### Data supplied
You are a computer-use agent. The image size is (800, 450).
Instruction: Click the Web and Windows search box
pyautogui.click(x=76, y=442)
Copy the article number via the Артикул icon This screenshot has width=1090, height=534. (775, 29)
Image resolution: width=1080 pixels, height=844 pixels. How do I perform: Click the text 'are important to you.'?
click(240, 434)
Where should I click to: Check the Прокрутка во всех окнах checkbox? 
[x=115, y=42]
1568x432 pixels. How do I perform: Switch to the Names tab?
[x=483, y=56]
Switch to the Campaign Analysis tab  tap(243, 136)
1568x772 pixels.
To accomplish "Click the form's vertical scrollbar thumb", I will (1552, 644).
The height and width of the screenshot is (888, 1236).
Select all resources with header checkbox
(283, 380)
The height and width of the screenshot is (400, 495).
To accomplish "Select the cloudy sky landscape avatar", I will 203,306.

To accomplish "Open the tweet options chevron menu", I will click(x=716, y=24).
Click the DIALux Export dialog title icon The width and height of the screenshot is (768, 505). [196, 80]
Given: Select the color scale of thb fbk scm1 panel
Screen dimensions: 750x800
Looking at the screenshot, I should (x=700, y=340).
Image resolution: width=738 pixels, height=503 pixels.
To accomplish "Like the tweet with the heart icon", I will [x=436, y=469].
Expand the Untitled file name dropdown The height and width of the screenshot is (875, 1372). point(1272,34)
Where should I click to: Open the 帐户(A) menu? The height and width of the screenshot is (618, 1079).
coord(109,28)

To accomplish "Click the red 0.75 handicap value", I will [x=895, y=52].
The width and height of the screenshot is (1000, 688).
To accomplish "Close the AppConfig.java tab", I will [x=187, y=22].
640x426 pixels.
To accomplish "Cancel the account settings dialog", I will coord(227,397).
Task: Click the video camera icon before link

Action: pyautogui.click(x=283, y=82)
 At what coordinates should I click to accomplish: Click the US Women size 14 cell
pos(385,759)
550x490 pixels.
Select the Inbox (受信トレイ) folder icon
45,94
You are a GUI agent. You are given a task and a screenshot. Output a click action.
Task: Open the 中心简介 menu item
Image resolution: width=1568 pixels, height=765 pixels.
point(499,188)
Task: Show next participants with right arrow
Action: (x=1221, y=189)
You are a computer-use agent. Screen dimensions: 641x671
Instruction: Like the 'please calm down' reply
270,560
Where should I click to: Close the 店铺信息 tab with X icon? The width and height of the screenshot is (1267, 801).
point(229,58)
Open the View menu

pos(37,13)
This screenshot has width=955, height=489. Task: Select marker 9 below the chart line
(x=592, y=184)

### Assignment
Write the records out in full, exactly as they read above.

### Response box
You are a computer-use agent. The image size is (800, 450).
Instruction: Click the Web and Windows search box
pyautogui.click(x=76, y=442)
Copy the article number via the Артикул icon This screenshot has width=1090, height=534. (775, 29)
Image resolution: width=1080 pixels, height=844 pixels. How do I perform: Click the text 'are important to you.'?
click(240, 434)
Where should I click to: Check the Прокрутка во всех окнах checkbox? 
[x=115, y=42]
1568x432 pixels. How do I perform: Switch to the Names tab?
[x=483, y=56]
Switch to the Campaign Analysis tab  tap(243, 136)
1568x772 pixels.
To accomplish "Click the form's vertical scrollbar thumb", I will (1552, 644).
The height and width of the screenshot is (888, 1236).
Select all resources with header checkbox
(283, 380)
The height and width of the screenshot is (400, 495).
To accomplish "Select the cloudy sky landscape avatar", I will 203,306.

To accomplish "Open the tweet options chevron menu", I will click(x=716, y=24).
Click the DIALux Export dialog title icon The width and height of the screenshot is (768, 505). [196, 80]
Given: Select the color scale of thb fbk scm1 panel
Screen dimensions: 750x800
Looking at the screenshot, I should (x=700, y=340).
Image resolution: width=738 pixels, height=503 pixels.
To accomplish "Like the tweet with the heart icon", I will [x=436, y=469].
Expand the Untitled file name dropdown The height and width of the screenshot is (875, 1372). point(1272,34)
Where should I click to: Open the 帐户(A) menu? The height and width of the screenshot is (618, 1079).
coord(109,28)

To accomplish "Click the red 0.75 handicap value", I will [x=895, y=52].
The width and height of the screenshot is (1000, 688).
To accomplish "Close the AppConfig.java tab", I will [x=187, y=22].
640x426 pixels.
To accomplish "Cancel the account settings dialog", I will coord(227,397).
Task: Click the video camera icon before link

Action: pyautogui.click(x=283, y=82)
 At what coordinates should I click to accomplish: Click the US Women size 14 cell
pos(385,759)
550x490 pixels.
Select the Inbox (受信トレイ) folder icon
45,94
You are a GUI agent. You are given a task and a screenshot. Output a click action.
Task: Open the 中心简介 menu item
Image resolution: width=1568 pixels, height=765 pixels.
point(499,188)
Task: Show next participants with right arrow
Action: (x=1221, y=189)
You are a computer-use agent. Screen dimensions: 641x671
Instruction: Like the 'please calm down' reply
270,560
Where should I click to: Close the 店铺信息 tab with X icon? The width and height of the screenshot is (1267, 801).
point(229,58)
Open the View menu

pos(37,13)
This screenshot has width=955, height=489. Task: Select marker 9 below the chart line
(x=592, y=184)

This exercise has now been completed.